El segundo camino es el proporcionado por la atención creciente hacia el ornato, consecuencia directa de la pérdida de
sustancia objetiva, de objetividad, en la definición de la arquitectura (y de su piel, de su presentación). Es éste un tema
peliagudo que siempre sirve para reunir sabias disquisiciones sobre los distintos usos del ornato: Semper, Tessenow,
etcétera. A nuestro entender, el valor creciente de 10 ornamental en la arquitectura actual evidencia tanto esa pérdida de
representación objetivamente ligada a algo, sea historia, tecnica, función o lo que sea, como el enorme incremento de
prácticas afines que, trabajando sobre la superficie, han creado mensajes atractivos e hipereficaces. No sólo la publicidad,
sino el diseño gráfico en sus mejores versiones, el packaging, el arte de envolver y presentar, o el incremento de manuales
de estilo en las grandes corporaciones -en general, el cuidado creciente de la imagen y sus mecanismos de transmisión en
una sociedad en incremento constante de sus conexiones informacionales-, han abierto un cúmulo de sugerencias plásticas
a las que -quienes creemos que los límites disciplinares son buenos terrenos donde pasearse, buen terreno de abono-
difícilmente renunciamos. Igualmente la tecnología digital es creadora de nuevas presencias que están flotando ahí
esperando una traducción arquitectónica que sobrepase el estado de hechizo actual para lograr formulaciones
específicamente disciplinares.
La ornamentación así entendida, como el vestir o el maquillaje, tiene por objeto emitir, aclarar o subrayar mensajes
generalmente secundarios o, mejor, que de no utilizarse este recurso al ornato serían secundarios (algo contradictorio y, por
lo tanto, prohibido, en un contexto de mensajes fuertes del tipo objetivista-moderno).

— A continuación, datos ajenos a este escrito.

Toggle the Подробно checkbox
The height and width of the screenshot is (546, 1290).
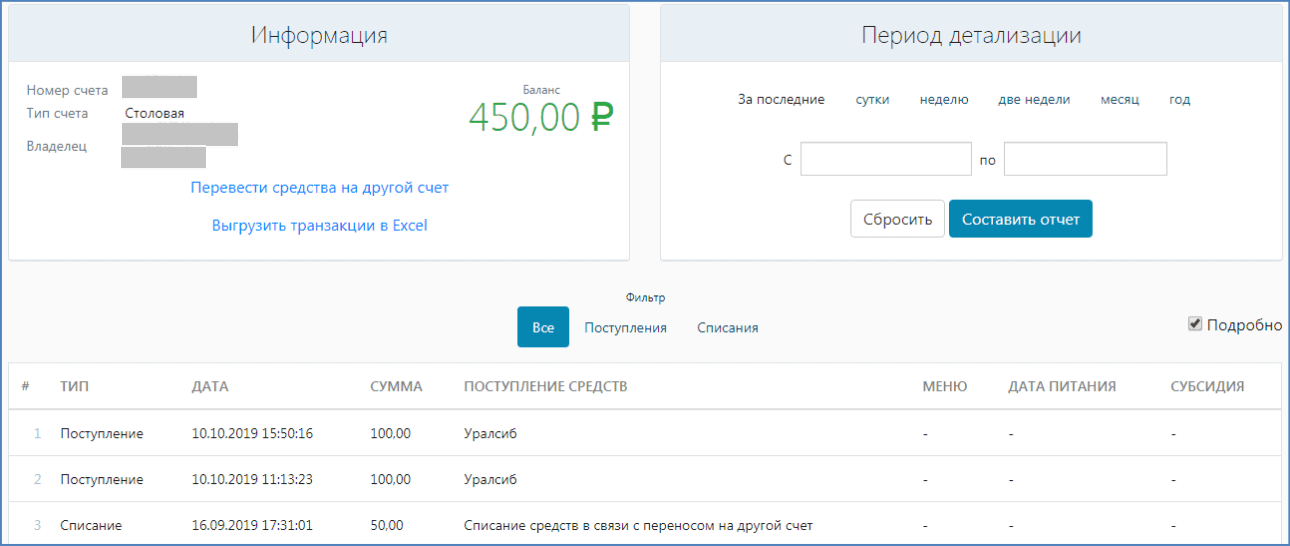click(1195, 324)
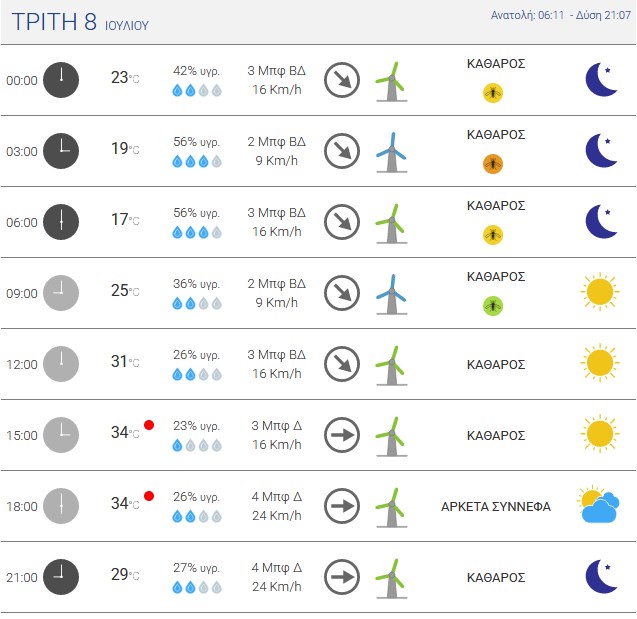Click the 4 Μπφ Δ wind text at 21:00
This screenshot has height=619, width=637.
(277, 568)

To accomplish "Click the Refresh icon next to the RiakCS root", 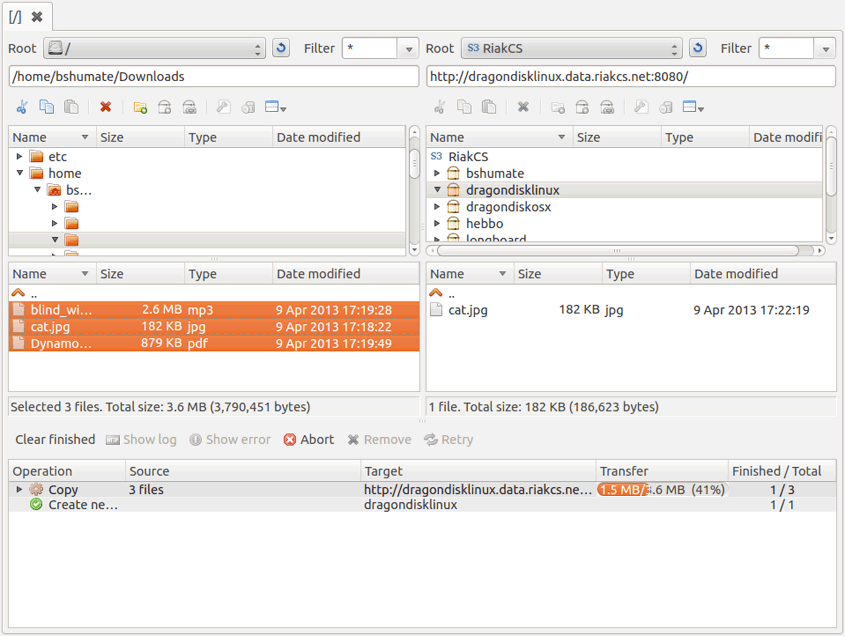I will [x=697, y=47].
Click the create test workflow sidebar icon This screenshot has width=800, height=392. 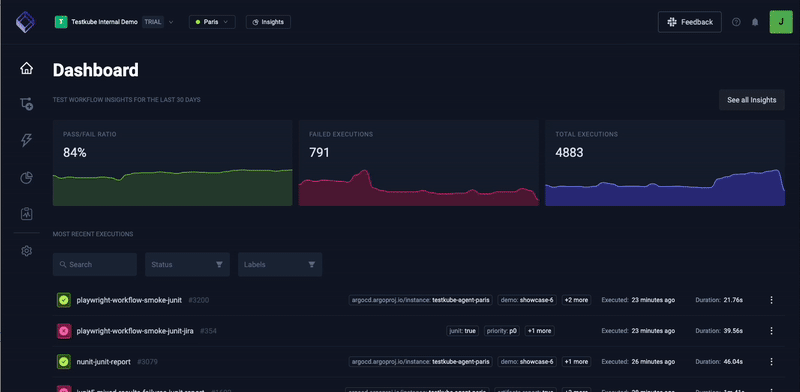point(27,104)
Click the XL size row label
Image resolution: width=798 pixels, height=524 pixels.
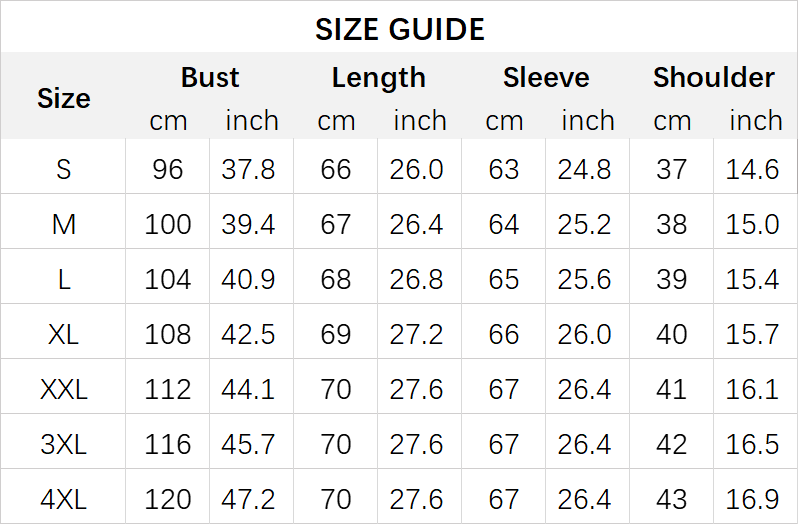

Es una ejemplar representación del
debilitamiento del significado de la arquitectura en nuestra sociedad. de la pérdida de fe en la eficacia significativa de los
instrumentos tradicionales de la arquitectura, que nos invita a pensar en cuánto refleja este debilitamiento el de la propia
figura del arquitecto y en qué medida ese refinamiento de las propiedades superficiales y ornamentales de la arquitectura
está vinculado a la posición tangente del arquitecto, la resonancia que se puede sentir entre los valores de la arquitectura
contemporánea -su posición, ligereza y ornato- y los de quien, en última instancia, la produce y concibe: los arquitectos.